I thought it would be fun. I just had the idea one day "What if I put my thesis on Neocities?" I tried making a Neocities website ages ago, but the website tutorial only goes so far and I wasn't that committed to learning it on my own. When it popped back into my brain several months later I had a renewed interest in it. I wanted to learn a new thing, something challenging. Coding seems intimidating but I wanted to see if that was really true. I also wanted to be able say that I learned it on a whim just because. And now I can! (although I'm farrrr from an expert)
I did the HTML course on FreeCodeCamp and a bit of the CSS one. I stopped partway through, partially because they're not as helpful as I wanted, but mostly because I wanted to just try stuff out for myself. FreeCodeCamp teaches you to code by giving you a project like making a cafe menu, and walking you through the steps. I enjoyed that part, I didn't want to learn by memorizing elements or whatever, but some things weren't to my liking.
The most annoying part was sometimes it would show me a way of doing something and but in the next step reveal that was the more inefficient way and "Here's a better way instead!" but then I'd end up remembering the slower way better since it was shown to me first. I would've liked it the other way around so I could still understand how the language has grown, but not be stuck with the old way in my head. There's also no hints, which was very challenging. There's a hint button, but when you click it it basically says "Think harder or Google it".
It was a helpful enough start though, I felt fairly confident to start building this when I did. I used a template for the sake of timing and aesthetics, but I still wanted to understand all of the code. I also made sure it was one made by an actual person and shared from a website they made themselves. You can find the one I used here! I had fun searching for templates, it was cool seeing this community, both now and during the freecodecamp course, that seemed so excited for new people to learn. Almost every question I asked had an answer and a readily available solution with steps.
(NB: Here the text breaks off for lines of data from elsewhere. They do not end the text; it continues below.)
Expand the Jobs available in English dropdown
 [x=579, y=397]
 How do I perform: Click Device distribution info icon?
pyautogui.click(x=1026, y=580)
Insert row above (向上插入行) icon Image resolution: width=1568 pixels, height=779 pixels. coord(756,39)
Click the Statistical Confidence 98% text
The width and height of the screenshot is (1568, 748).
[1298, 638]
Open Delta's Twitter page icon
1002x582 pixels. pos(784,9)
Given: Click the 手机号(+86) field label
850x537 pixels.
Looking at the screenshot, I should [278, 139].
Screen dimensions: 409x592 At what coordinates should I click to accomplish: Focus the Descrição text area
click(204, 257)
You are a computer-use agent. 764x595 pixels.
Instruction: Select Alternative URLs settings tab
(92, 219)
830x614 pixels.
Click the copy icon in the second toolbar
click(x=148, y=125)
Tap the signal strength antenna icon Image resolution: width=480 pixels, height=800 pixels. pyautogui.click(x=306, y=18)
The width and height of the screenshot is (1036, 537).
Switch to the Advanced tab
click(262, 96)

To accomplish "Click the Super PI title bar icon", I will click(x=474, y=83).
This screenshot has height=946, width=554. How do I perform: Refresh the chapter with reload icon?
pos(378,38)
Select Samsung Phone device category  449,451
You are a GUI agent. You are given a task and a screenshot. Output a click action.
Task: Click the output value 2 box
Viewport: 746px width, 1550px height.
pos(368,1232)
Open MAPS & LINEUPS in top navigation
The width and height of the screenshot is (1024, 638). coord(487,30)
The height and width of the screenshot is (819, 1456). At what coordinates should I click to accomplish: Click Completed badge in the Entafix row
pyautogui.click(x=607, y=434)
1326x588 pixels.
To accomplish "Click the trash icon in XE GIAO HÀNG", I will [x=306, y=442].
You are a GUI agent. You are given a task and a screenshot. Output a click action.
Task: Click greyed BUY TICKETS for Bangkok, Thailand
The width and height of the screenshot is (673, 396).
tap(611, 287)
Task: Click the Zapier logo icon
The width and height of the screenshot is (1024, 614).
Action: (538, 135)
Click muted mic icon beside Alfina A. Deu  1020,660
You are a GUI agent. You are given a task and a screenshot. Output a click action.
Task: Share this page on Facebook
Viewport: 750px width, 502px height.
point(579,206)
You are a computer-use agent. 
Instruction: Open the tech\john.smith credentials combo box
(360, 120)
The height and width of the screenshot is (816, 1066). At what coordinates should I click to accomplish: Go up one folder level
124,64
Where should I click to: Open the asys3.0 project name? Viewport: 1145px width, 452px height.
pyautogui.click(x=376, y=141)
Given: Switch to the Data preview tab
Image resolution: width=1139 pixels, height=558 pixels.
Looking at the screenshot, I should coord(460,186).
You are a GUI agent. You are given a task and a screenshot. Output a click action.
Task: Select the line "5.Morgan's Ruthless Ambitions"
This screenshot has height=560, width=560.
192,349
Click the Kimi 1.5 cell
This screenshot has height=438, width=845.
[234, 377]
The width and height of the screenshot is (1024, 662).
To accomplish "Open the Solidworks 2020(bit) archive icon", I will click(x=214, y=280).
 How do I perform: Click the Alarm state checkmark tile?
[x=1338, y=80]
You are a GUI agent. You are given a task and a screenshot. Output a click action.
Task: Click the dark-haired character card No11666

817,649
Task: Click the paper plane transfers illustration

The first thing I changed after copying the code in was the corners of the little tab on the left with the links, and I was so excited when I figured out how to round them. It's one of my favorite parts of this, wanting to change something about the website, finding how, and getting it exactly how I want. Another part I'm really proud of is having multiple pages that all have the same theme and are all linked to one another.
There's several ideas I had for this project at the start that I had to reel in because they ended up being too complicated or would take too long. At the verrry start when I made my Neocities account, I did the tutorial in hopes of having a cute little blog, but gave up because it all seemed too complicated and like it would take too long. Now I've dipped my toes in more, it seems a bit less big and complicated, but I'm still ready to drop it for a while. I never meant for coding to become a big part of my life, it's truly a whim. I might return to make my cute little blog someday, maybe not.
For parts of my research I felt different in that way while learning. There are a lot of videos to the effect of "How to learn all of coding in 30 minutes and become the CEO of IBM by Thursday!!!" or whatever. Whereas I'm not here for a career, I'm just here for a nice little website. Maybe that's where part of the enthusiasm for new people to learn comes from, wanting to get rich off of people wanting to get rich. But there were also many tips, tricks, and tutorials from people genuinely just wanting to share and excited to help, and that's been my favorite part of this. I highly recommend just browsing Neocities for a bit, it's truly incredible what people can come up with.